■ RECORDS FOR PROCESSING

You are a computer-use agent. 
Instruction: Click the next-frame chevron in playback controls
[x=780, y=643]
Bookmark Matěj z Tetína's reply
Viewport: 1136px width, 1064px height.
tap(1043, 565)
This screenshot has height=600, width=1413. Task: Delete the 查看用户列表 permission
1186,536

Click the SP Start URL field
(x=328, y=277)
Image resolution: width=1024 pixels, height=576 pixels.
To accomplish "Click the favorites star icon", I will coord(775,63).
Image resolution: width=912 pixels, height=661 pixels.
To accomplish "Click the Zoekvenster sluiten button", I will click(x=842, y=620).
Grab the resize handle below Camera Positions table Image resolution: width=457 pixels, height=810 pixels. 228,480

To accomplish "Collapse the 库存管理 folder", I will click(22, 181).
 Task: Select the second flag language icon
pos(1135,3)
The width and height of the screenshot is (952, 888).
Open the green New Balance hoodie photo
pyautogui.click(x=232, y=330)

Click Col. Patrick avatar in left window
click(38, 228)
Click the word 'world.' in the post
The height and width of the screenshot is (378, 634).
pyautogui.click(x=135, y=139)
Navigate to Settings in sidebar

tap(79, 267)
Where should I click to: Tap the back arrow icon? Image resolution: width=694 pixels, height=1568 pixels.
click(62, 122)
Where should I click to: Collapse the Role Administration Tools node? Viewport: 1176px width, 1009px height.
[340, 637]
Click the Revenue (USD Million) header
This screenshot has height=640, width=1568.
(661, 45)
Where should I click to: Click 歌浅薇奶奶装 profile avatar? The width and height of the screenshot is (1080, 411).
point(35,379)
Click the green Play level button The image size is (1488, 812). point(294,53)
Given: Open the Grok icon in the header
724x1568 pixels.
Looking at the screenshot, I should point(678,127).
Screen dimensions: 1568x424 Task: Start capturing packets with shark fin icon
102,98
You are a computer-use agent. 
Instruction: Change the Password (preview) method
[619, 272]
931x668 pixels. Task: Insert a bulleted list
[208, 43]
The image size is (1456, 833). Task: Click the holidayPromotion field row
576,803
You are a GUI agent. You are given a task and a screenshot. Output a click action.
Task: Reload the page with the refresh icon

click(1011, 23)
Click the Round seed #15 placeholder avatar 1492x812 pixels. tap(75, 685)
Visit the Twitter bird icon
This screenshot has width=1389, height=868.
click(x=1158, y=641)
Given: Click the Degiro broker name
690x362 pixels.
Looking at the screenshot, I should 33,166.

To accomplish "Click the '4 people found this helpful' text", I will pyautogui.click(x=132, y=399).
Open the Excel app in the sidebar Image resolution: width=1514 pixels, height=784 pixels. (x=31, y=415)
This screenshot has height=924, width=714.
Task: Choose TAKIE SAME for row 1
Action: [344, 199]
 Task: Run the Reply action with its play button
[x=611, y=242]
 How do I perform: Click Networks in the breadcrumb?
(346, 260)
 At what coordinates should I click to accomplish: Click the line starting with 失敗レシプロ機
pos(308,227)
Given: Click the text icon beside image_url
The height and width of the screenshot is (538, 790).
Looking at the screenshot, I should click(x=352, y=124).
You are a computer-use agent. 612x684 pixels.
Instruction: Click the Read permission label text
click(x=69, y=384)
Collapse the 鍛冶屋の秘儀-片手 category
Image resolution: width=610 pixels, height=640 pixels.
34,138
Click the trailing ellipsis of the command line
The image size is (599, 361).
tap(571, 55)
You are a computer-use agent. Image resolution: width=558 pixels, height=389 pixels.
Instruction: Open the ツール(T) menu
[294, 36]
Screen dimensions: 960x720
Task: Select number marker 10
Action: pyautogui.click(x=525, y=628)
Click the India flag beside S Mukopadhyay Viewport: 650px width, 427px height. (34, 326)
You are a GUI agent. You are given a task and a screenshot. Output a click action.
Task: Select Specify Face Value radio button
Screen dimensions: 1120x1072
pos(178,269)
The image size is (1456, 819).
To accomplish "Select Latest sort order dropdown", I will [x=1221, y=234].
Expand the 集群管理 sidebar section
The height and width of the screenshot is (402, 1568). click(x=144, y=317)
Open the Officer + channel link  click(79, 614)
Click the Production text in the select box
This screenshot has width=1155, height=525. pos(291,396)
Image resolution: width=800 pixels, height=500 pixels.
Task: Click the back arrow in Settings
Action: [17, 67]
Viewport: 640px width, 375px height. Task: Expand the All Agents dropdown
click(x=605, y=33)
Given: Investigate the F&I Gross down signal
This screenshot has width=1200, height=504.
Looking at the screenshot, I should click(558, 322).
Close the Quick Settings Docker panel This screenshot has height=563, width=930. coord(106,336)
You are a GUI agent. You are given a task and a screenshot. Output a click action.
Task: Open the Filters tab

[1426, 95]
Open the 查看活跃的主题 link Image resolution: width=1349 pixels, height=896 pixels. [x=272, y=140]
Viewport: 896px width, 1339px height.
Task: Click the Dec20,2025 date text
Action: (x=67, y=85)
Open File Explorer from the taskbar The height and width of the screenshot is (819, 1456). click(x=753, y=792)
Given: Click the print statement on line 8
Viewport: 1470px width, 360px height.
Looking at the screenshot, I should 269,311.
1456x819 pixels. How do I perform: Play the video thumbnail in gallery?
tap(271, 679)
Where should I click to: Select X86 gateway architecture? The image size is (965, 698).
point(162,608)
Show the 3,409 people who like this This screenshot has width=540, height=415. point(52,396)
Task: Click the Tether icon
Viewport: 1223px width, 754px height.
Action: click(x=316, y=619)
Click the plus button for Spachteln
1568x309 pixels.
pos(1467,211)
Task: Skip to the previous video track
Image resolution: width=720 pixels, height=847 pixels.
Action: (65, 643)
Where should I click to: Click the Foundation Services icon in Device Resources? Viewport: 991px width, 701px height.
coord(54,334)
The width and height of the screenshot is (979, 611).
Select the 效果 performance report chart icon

■ PROBLEM DESCRIPTION
Transcribe every line of the listing above without any change.

■ TASK OUTPUT
You are a computer-use agent. 
Instruction: Click the next-frame chevron in playback controls
[x=780, y=643]
Bookmark Matěj z Tetína's reply
Viewport: 1136px width, 1064px height.
tap(1043, 565)
This screenshot has height=600, width=1413. Task: Delete the 查看用户列表 permission
1186,536

Click the SP Start URL field
(x=328, y=277)
Image resolution: width=1024 pixels, height=576 pixels.
To accomplish "Click the favorites star icon", I will coord(775,63).
Image resolution: width=912 pixels, height=661 pixels.
To accomplish "Click the Zoekvenster sluiten button", I will click(x=842, y=620).
Grab the resize handle below Camera Positions table Image resolution: width=457 pixels, height=810 pixels. 228,480

To accomplish "Collapse the 库存管理 folder", I will click(22, 181).
 Task: Select the second flag language icon
pos(1135,3)
The width and height of the screenshot is (952, 888).
Open the green New Balance hoodie photo
pyautogui.click(x=232, y=330)

Click Col. Patrick avatar in left window
click(38, 228)
Click the word 'world.' in the post
The height and width of the screenshot is (378, 634).
pyautogui.click(x=135, y=139)
Navigate to Settings in sidebar

tap(79, 267)
Where should I click to: Tap the back arrow icon? Image resolution: width=694 pixels, height=1568 pixels.
click(62, 122)
Where should I click to: Collapse the Role Administration Tools node? Viewport: 1176px width, 1009px height.
[340, 637]
Click the Revenue (USD Million) header
This screenshot has height=640, width=1568.
(661, 45)
Where should I click to: Click 歌浅薇奶奶装 profile avatar? The width and height of the screenshot is (1080, 411).
point(35,379)
Click the green Play level button The image size is (1488, 812). point(294,53)
Given: Open the Grok icon in the header
724x1568 pixels.
Looking at the screenshot, I should point(678,127).
Screen dimensions: 1568x424 Task: Start capturing packets with shark fin icon
102,98
You are a computer-use agent. 
Instruction: Change the Password (preview) method
[619, 272]
931x668 pixels. Task: Insert a bulleted list
[208, 43]
The image size is (1456, 833). Task: Click the holidayPromotion field row
576,803
You are a GUI agent. You are given a task and a screenshot. Output a click action.
Task: Reload the page with the refresh icon

click(1011, 23)
Click the Round seed #15 placeholder avatar 1492x812 pixels. tap(75, 685)
Visit the Twitter bird icon
This screenshot has width=1389, height=868.
click(x=1158, y=641)
Given: Click the Degiro broker name
690x362 pixels.
Looking at the screenshot, I should 33,166.

To accomplish "Click the '4 people found this helpful' text", I will pyautogui.click(x=132, y=399).
Open the Excel app in the sidebar Image resolution: width=1514 pixels, height=784 pixels. (x=31, y=415)
This screenshot has height=924, width=714.
Task: Choose TAKIE SAME for row 1
Action: [344, 199]
 Task: Run the Reply action with its play button
[x=611, y=242]
 How do I perform: Click Networks in the breadcrumb?
(346, 260)
 At what coordinates should I click to accomplish: Click the line starting with 失敗レシプロ機
pos(308,227)
Given: Click the text icon beside image_url
The height and width of the screenshot is (538, 790).
Looking at the screenshot, I should click(x=352, y=124).
You are a computer-use agent. 612x684 pixels.
Instruction: Click the Read permission label text
click(x=69, y=384)
Collapse the 鍛冶屋の秘儀-片手 category
Image resolution: width=610 pixels, height=640 pixels.
34,138
Click the trailing ellipsis of the command line
The image size is (599, 361).
tap(571, 55)
You are a computer-use agent. Image resolution: width=558 pixels, height=389 pixels.
Instruction: Open the ツール(T) menu
[294, 36]
Screen dimensions: 960x720
Task: Select number marker 10
Action: pyautogui.click(x=525, y=628)
Click the India flag beside S Mukopadhyay Viewport: 650px width, 427px height. (34, 326)
You are a GUI agent. You are given a task and a screenshot. Output a click action.
Task: Select Specify Face Value radio button
Screen dimensions: 1120x1072
pos(178,269)
The image size is (1456, 819).
To accomplish "Select Latest sort order dropdown", I will [x=1221, y=234].
Expand the 集群管理 sidebar section
The height and width of the screenshot is (402, 1568). click(x=144, y=317)
Open the Officer + channel link  click(79, 614)
Click the Production text in the select box
This screenshot has width=1155, height=525. pos(291,396)
Image resolution: width=800 pixels, height=500 pixels.
Task: Click the back arrow in Settings
Action: [17, 67]
Viewport: 640px width, 375px height. Task: Expand the All Agents dropdown
click(x=605, y=33)
Given: Investigate the F&I Gross down signal
This screenshot has width=1200, height=504.
Looking at the screenshot, I should click(558, 322).
Close the Quick Settings Docker panel This screenshot has height=563, width=930. coord(106,336)
You are a GUI agent. You are given a task and a screenshot. Output a click action.
Task: Open the Filters tab

[1426, 95]
Open the 查看活跃的主题 link Image resolution: width=1349 pixels, height=896 pixels. [x=272, y=140]
Viewport: 896px width, 1339px height.
Task: Click the Dec20,2025 date text
Action: (x=67, y=85)
Open File Explorer from the taskbar The height and width of the screenshot is (819, 1456). click(x=753, y=792)
Given: Click the print statement on line 8
Viewport: 1470px width, 360px height.
Looking at the screenshot, I should 269,311.
1456x819 pixels. How do I perform: Play the video thumbnail in gallery?
tap(271, 679)
Where should I click to: Select X86 gateway architecture? The image size is (965, 698).
point(162,608)
Show the 3,409 people who like this This screenshot has width=540, height=415. point(52,396)
Task: Click the Tether icon
Viewport: 1223px width, 754px height.
Action: click(x=316, y=619)
Click the plus button for Spachteln
1568x309 pixels.
pos(1467,211)
Task: Skip to the previous video track
Image resolution: width=720 pixels, height=847 pixels.
Action: (65, 643)
Where should I click to: Click the Foundation Services icon in Device Resources? Viewport: 991px width, 701px height.
coord(54,334)
The width and height of the screenshot is (979, 611).
Select the 效果 performance report chart icon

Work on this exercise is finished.